What Will History Know of Us?

What Will History Know of Us? March 6, 2017

A lot of us in the Pagan and related communities like to immerse ourselves in the past, in order to figure out the ancient versions of our religions and practices.  Looking into the past isn’t always easy, so much is lost to us, so much has been destroyed whether naturally over time or deliberately at the hands of those who would keep our religions down.

Looking into the past, we often lament over how much is gone, how much we don’t know.  And yet, I have to wonder, what are we doing to make sure that the future will not lose what we are learning, doing and creating right now?  We sit here creating or re-creating our religions, but are we leaving enough evidence of what we’re doing for the future?

What ruins will we leave behind of our religions?
Public Domain via Pixabay

Nothing Lasts Forever

Are we so self-assured that we truly think our modern technological society is going to last forever?  Do we really think this is going to last forever?  Looking into the past we can see, everything falls, nothing lasts forever.  One day, what we have built will be gone.  We cannot last forever.

There will come a time when we will fall too, it may be a long time away, decades, centuries, millennia – but it will happen.  And what are we leaving behind of ourselves? What greatness, what records, what anything?

Our stone tablets are plastic and metal usb drives, CD discs and black boxes of “cloud storage”.  What future society will be able to crack the code of our language when they won’t even be able to see our language?  More of our art is created and stored online than it is in print.  More of our writings are stored in the cloud and on shiny little circles and boxes than they are on dead trees.  And in the struggle to preserve our world, to combat the damage we have caused, everything is becoming biodegradable.  Or if not that, disposable in our disposable society.

What will be left of us when we are gone?

Fiction or Non-Fiction

One of the ways we learn about our religions is to look at ancient texts, and we have to be honest about these texts – a whole chunk of them are or are very likely to be, fiction.  We look at poems, plays, comedies and tragedies and we consider them to be almost verified gnosis.  But who is to say? We are careful when taking lore from plays and other theatric materials, but still, we take them as truth or a semblance of truth nonetheless.

And maybe not all of it was intended to be that way.

So we look to the future again, and what we have right now.  How many books are written, that are loosely based on our, or the original versions of our, religions? How many of them are so close to being like the real mythology and lore that they could be mistaken for being actual myths of our times by future generations?

In a few hundred years will people think we believed that Percy Jackson was a real kid and that we believe in his exploits? Especially when we take pop culture Paganism into account, it’s entirely possible that future Pagans will have some new myths to work with, myths that were intended to be entirely fictional.  Myths, written by people who are not even of our religions.

It’s a bit of a scary thought to be honest.

What to do About it?

If we look too deeply into the past, we run the risk of not creating a future.  The question becomes, what do we do about it? How can we make sure that what we learn, from the past and in our own time, what we create and re-create, what we do is preserved for the future?
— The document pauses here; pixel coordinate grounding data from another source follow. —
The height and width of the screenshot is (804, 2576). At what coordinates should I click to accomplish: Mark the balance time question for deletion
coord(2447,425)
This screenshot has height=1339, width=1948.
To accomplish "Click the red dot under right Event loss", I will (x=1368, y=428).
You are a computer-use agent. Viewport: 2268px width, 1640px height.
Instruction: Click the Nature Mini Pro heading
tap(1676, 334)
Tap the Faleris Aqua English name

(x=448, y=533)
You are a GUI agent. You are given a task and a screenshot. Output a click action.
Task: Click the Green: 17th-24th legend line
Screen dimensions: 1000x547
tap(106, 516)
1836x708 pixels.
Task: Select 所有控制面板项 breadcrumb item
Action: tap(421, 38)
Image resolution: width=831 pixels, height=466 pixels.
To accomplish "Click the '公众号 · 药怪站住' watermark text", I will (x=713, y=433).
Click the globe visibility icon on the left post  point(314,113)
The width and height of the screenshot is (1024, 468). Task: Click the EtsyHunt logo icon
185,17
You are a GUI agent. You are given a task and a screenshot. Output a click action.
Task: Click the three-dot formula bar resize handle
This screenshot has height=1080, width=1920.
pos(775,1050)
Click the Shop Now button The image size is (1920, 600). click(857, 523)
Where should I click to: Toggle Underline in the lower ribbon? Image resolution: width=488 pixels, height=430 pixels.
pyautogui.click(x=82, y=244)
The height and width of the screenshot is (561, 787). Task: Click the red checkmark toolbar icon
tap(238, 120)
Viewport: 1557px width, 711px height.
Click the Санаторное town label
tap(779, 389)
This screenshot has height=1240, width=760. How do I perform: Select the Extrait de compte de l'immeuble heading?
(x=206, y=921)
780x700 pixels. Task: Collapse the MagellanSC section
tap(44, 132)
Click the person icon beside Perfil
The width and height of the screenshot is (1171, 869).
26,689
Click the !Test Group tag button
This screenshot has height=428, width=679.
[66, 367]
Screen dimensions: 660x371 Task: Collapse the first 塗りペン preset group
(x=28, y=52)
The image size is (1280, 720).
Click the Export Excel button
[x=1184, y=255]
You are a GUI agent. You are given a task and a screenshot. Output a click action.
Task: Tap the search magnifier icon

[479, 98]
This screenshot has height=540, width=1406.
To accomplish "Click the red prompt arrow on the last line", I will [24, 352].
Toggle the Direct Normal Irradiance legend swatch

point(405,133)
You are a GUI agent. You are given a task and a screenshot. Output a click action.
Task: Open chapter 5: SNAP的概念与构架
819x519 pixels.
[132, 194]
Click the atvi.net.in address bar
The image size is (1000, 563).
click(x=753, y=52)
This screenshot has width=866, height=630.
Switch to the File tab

To be honest I don’t really know.  I think we need to be sure to keep good, clear and long lasting records of what we do – offline, in hardcopy dead tree format.  Or in a format even stronger if possible.

I know many of us keep our little journals, books of shadows and the like, but we can perhaps do better.  How much have I written online that is only online and nowhere else?  How much of life in general is stored electronically, but not backed up in hardcopy?  Too much, a lot of it.  I have already lost irreplaceable photos of my children and my father, because of a stupid burned out hard drive.  The possibility exists that I could lose a whole lot more than that.

And I think too that maybe we need to stop being so immersed in the past.  For those who are pure recon, fair enough dig away.  But for the rest of us, those of us who are in essence creating brand new traditions – we maybe need to spend more time in the now and looking to what we leave for the future than in figuring out what came before.

History and the past is great and there is much we can learn from it.  But it means nothing if we don’t learn the most important lesson history can teach us.

Nothing lasts forever.  So figure out some ways to preserve the things that matter for as long as you possibly can.